**Data in this exercise**
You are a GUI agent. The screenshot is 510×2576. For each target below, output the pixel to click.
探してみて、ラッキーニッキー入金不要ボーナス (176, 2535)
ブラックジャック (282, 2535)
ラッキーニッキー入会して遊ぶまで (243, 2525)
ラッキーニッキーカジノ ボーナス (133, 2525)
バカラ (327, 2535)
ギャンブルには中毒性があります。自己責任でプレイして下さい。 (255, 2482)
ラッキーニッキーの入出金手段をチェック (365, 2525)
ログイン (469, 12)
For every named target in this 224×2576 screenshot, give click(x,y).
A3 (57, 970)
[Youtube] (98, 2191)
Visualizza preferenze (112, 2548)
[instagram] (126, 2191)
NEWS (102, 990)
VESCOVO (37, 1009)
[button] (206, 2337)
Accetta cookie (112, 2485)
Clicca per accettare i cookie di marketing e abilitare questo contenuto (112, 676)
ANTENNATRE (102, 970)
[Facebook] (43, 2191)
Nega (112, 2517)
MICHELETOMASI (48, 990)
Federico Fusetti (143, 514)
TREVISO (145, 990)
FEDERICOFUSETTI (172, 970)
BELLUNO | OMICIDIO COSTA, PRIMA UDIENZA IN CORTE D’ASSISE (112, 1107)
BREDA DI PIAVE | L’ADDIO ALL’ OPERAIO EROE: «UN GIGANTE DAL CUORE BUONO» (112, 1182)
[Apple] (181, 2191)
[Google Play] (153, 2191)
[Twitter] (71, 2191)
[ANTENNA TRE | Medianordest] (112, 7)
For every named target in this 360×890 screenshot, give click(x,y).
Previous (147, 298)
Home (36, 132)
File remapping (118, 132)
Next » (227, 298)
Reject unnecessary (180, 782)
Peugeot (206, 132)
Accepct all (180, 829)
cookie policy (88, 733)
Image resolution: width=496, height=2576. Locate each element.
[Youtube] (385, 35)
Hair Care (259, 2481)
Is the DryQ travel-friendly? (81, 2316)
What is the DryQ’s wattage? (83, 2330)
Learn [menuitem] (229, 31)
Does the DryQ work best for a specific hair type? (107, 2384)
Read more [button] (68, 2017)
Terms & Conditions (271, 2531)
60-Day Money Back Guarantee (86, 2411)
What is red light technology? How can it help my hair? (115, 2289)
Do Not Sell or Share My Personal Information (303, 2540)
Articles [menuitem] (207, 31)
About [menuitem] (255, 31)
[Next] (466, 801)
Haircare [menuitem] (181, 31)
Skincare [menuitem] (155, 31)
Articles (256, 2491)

**Problem statement**
All of the data above should be reproduced exactly, with nothing missing.

**Output for this task**
You are a GUI agent. The screenshot is 510×2576. For each target below, output the pixel to click.
探してみて、ラッキーニッキー入金不要ボーナス (176, 2535)
ブラックジャック (282, 2535)
ラッキーニッキー入会して遊ぶまで (243, 2525)
ラッキーニッキーカジノ ボーナス (133, 2525)
バカラ (327, 2535)
ギャンブルには中毒性があります。自己責任でプレイして下さい。 (255, 2482)
ラッキーニッキーの入出金手段をチェック (365, 2525)
ログイン (469, 12)
For every named target in this 224×2576 screenshot, give click(x,y).
A3 (57, 970)
[Youtube] (98, 2191)
Visualizza preferenze (112, 2548)
[instagram] (126, 2191)
NEWS (102, 990)
VESCOVO (37, 1009)
[button] (206, 2337)
Accetta cookie (112, 2485)
Clicca per accettare i cookie di marketing e abilitare questo contenuto (112, 676)
ANTENNATRE (102, 970)
[Facebook] (43, 2191)
Nega (112, 2517)
MICHELETOMASI (48, 990)
Federico Fusetti (143, 514)
TREVISO (145, 990)
FEDERICOFUSETTI (172, 970)
BELLUNO | OMICIDIO COSTA, PRIMA UDIENZA IN CORTE D’ASSISE (112, 1107)
BREDA DI PIAVE | L’ADDIO ALL’ OPERAIO EROE: «UN GIGANTE DAL CUORE BUONO» (112, 1182)
[Apple] (181, 2191)
[Google Play] (153, 2191)
[Twitter] (71, 2191)
[ANTENNA TRE | Medianordest] (112, 7)
For every named target in this 360×890 screenshot, give click(x,y).
Previous (147, 298)
Home (36, 132)
File remapping (118, 132)
Next » (227, 298)
Reject unnecessary (180, 782)
Peugeot (206, 132)
Accepct all (180, 829)
cookie policy (88, 733)
Image resolution: width=496, height=2576. Locate each element.
[Youtube] (385, 35)
Hair Care (259, 2481)
Is the DryQ travel-friendly? (81, 2316)
What is the DryQ’s wattage? (83, 2330)
Learn [menuitem] (229, 31)
Does the DryQ work best for a specific hair type? (107, 2384)
Read more [button] (68, 2017)
Terms & Conditions (271, 2531)
60-Day Money Back Guarantee (86, 2411)
What is red light technology? How can it help my hair? (115, 2289)
Do Not Sell or Share My Personal Information (303, 2540)
Articles [menuitem] (207, 31)
About [menuitem] (255, 31)
[Next] (466, 801)
Haircare [menuitem] (181, 31)
Skincare [menuitem] (155, 31)
Articles (256, 2491)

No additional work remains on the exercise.